----- PAGE TEXT -----
JANUARY 14, 2010 by STEVEN HORWITZ
This month marks the 15th anniversary of the death of Murray Rothbard, arguably the most important libertarian theorist of the twentieth century. Although I only met him once in person, his work was influential in developing my “calling” in a number of ways, and the way he approached his scholarly and activist work for libertarianism over his life provides a number of lessons for advancing our own callings and the freedom movement more broadly.
Put simply, I don’t think I would be where I am today without Rothbard’s work. I first became interested in libertarianism in my mid-teens after stumbling across Robert Ringer’s book Restoring the American Dream by chance while working at the local public library. I found his very accessible case for libertarianism persuasive and, being the curious budding intellectual that I was, I looked at his bibliography for more things to read. I wrote down a couple of titles and searched the public library’s card catalog (yes, it was that long ago) to see what we had. The first book in the stacks, believe it or not, was Rothbard’s For a New Liberty. It took me a few years to realize the irony of discovering that book in a public library, an irony that would have elicited Rothbard’s unmistakably joyous cackle if he heard the story.
I devoured the book quickly and was pretty much instantly convinced of the case for radical libertarianism. It was a serious, intellectually rich book that carried with it the passion of someone who saw injustice and had a clear vision of a better world. That book also sketched a vision of the free society that continues to motivate me to this day.
And in the one chance I had to really interact with him, at a series of lectures he gave in the early days of the Ludwig von Mises Institute, when it was located on Capitol Hill, he was not just brilliant and funny but also very gracious to a group of graduate students who were already known to be somewhat critical of aspects of his economics. He autographed books for us, and I still treasure those copies. His personal magnetism was a big part of his ability to persuade so many people to the cause of liberty.
----- INPUT DATA -----
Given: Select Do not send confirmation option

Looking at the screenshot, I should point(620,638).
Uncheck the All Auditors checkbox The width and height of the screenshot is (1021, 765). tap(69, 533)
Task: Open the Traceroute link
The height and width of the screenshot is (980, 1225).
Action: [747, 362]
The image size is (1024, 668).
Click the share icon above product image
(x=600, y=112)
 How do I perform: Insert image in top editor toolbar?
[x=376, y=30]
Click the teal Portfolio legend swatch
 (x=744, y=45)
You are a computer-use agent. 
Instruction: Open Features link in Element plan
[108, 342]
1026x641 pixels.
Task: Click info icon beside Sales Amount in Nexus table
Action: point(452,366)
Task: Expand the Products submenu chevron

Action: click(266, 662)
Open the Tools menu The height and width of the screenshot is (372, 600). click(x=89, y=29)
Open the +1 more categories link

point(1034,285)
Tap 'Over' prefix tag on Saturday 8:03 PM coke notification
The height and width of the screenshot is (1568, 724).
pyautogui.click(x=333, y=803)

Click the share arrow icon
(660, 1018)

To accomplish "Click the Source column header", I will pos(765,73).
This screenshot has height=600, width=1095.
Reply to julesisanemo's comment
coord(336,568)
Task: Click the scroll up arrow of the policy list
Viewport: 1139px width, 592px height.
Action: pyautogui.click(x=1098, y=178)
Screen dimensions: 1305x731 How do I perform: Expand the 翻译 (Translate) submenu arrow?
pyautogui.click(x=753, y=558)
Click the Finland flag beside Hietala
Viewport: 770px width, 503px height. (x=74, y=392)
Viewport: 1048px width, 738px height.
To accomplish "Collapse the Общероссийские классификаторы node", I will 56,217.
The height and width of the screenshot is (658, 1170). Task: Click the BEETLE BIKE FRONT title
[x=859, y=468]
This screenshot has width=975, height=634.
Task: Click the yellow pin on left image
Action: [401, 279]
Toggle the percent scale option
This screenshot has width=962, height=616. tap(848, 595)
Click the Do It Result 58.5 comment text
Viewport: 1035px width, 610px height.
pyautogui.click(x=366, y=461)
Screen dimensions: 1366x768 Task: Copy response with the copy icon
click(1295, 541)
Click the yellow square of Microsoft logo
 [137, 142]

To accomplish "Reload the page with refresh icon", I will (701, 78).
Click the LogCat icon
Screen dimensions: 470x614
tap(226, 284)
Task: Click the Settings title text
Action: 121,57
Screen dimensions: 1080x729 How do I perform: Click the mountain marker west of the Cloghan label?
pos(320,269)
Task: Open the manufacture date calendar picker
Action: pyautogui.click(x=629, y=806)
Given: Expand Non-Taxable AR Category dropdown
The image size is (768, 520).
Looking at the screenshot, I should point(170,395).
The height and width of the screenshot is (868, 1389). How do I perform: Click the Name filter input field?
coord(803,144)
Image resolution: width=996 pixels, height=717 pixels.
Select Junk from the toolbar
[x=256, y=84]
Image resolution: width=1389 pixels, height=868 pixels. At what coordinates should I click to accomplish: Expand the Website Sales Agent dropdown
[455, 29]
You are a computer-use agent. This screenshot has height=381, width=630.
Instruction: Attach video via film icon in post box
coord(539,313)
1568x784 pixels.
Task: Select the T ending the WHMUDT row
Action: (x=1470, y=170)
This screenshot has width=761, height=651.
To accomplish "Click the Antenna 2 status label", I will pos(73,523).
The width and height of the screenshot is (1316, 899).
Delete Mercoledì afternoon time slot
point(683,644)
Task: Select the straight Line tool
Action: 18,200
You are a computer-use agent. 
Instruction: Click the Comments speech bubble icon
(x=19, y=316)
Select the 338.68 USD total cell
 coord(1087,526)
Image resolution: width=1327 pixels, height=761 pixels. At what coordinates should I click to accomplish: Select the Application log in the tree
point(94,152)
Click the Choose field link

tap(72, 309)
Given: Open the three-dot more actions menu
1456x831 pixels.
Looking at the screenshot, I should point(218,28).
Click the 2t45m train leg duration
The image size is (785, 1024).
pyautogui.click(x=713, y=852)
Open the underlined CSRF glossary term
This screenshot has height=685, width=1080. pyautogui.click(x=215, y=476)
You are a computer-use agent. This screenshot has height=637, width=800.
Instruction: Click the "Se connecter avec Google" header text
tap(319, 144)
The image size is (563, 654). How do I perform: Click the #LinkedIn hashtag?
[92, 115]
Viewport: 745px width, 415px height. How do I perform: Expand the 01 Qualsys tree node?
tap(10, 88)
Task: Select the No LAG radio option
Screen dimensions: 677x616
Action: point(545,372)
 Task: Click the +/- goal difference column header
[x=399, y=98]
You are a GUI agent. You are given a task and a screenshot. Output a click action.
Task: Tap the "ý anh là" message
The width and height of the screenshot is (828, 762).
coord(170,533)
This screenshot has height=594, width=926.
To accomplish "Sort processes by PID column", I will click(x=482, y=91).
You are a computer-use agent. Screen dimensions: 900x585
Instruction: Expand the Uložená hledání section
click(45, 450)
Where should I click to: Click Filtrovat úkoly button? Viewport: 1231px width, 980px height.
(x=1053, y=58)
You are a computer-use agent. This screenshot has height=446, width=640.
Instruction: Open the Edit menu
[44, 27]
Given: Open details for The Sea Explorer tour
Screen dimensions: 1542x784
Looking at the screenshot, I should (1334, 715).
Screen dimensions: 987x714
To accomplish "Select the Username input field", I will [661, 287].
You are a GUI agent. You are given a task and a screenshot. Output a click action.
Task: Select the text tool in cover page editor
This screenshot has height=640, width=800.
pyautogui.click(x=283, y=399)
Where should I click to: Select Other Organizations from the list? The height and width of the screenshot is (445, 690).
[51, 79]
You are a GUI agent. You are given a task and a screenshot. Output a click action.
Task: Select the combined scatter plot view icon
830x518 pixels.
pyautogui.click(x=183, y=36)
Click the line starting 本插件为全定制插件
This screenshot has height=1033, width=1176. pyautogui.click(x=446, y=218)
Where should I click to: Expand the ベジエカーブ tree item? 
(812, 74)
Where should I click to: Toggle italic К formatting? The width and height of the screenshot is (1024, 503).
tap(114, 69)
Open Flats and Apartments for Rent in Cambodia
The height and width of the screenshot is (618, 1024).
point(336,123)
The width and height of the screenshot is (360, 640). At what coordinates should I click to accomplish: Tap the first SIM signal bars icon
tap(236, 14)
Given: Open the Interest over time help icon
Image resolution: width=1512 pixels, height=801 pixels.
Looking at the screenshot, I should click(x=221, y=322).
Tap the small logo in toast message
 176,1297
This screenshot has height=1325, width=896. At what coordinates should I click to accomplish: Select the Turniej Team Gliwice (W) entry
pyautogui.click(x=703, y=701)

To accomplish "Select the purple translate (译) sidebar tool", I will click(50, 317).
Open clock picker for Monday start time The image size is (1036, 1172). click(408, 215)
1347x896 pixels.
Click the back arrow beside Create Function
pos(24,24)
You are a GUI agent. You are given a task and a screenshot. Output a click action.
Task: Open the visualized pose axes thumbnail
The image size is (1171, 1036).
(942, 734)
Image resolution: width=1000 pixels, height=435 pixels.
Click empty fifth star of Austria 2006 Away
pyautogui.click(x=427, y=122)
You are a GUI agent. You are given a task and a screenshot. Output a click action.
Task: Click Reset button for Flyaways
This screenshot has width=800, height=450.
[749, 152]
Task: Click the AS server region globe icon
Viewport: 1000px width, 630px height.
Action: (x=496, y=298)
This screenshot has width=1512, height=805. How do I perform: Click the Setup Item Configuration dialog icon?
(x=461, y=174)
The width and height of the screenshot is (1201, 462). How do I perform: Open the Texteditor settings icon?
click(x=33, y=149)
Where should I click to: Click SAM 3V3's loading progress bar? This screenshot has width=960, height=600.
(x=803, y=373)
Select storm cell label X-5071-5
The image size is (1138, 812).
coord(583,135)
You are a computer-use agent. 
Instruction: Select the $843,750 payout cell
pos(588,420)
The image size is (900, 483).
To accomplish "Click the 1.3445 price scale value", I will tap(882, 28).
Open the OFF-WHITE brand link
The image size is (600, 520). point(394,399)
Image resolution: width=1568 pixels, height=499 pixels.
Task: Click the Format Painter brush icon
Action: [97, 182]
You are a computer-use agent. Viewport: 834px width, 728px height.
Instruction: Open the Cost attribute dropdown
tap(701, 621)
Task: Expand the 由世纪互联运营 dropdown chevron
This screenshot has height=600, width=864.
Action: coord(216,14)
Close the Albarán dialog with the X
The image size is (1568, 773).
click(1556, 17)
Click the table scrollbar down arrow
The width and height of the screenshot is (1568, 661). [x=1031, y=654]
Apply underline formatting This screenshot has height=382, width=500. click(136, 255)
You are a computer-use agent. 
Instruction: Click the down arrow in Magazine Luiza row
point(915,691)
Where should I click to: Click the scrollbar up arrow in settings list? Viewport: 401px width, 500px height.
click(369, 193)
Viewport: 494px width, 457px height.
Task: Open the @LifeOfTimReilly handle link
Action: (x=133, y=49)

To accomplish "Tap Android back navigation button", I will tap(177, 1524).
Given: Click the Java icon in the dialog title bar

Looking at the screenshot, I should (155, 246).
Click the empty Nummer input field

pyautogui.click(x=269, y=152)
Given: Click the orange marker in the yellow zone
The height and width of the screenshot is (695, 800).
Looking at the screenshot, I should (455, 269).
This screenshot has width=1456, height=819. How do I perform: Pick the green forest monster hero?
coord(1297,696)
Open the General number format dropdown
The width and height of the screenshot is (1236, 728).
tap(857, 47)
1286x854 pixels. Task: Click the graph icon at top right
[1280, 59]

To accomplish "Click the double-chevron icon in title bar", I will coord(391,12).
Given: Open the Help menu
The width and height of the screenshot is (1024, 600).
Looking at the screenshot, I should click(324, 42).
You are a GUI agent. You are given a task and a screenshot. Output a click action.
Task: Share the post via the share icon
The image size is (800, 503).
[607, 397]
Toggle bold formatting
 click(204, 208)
-----
→ ASSIGNMENT:
Resume the essay on Murray Rothbard from its last sentence. The entries are unrelated material and have no connection to the essay on Murray Rothbard.

→ ANSWER SPACE:
As much as Rothbard was, and remains, an inspiration for why I do what I do today, like the rest of us, he was not without his flaws. His deep passion sometimes spilled over into an impatience with and intolerance toward those who would push the libertarian movement, or Austrian economics, in directions he didn’t think were right. He thought it was important to maintain a certain sort of purity in the freedom movement, and he often reserved his harshest criticisms for those in the movement who he thought were “contaminating” it in various ways. He constantly shifted his alliances from the right to the left and back again, ending with the (unfortunate in my view) “paleo-libertarianism” of his last few years. In the process, he broke from various individuals and organizations and left hurt feelings and frustrations that continue to bedevil the freedom movement to this day.
That behavior was, I think, a product of the impatience that accompanied his passion for liberty. Murray simply could not wait to make the world more free; he had to do whatever it took to accomplish that goal as soon as possible. As admirable as that passion was — and it should be a part of what we do today — it has to be tempered by a degree of patience that prevents us from narrowing our field of vision and alienating those who share our goals. We can’t let our passion bubble over so much that it damages what we are trying to accomplish.
Over the years I have also turned to another thinker as a role model for my academic work: the Austrian economist Israel Kirzner. Kirzner’s patient and deep scholarship, and commitment above all else to truth in economic understanding, should be an inspiration for those of us in the scholarly world. But what’s missing from Kirzner is exactly what Rothbard at his best provided: a clear and radical vision of the free society and a passion for that freedom which was present on every page.
What libertarianism needs right now, when the stakes in the battle of ideas have never been higher, is the passion of Rothbard tempered by the patient and deep scholarly values of Kirzner, with both put in the service of the vision of the free society that Rothbard gave us during his long and illustrious career. Whatever his flaws, Rothbard’s work and his deep commitment to human freedom remain an inspiration to many libertarians and are an important part of my calling to the work I do.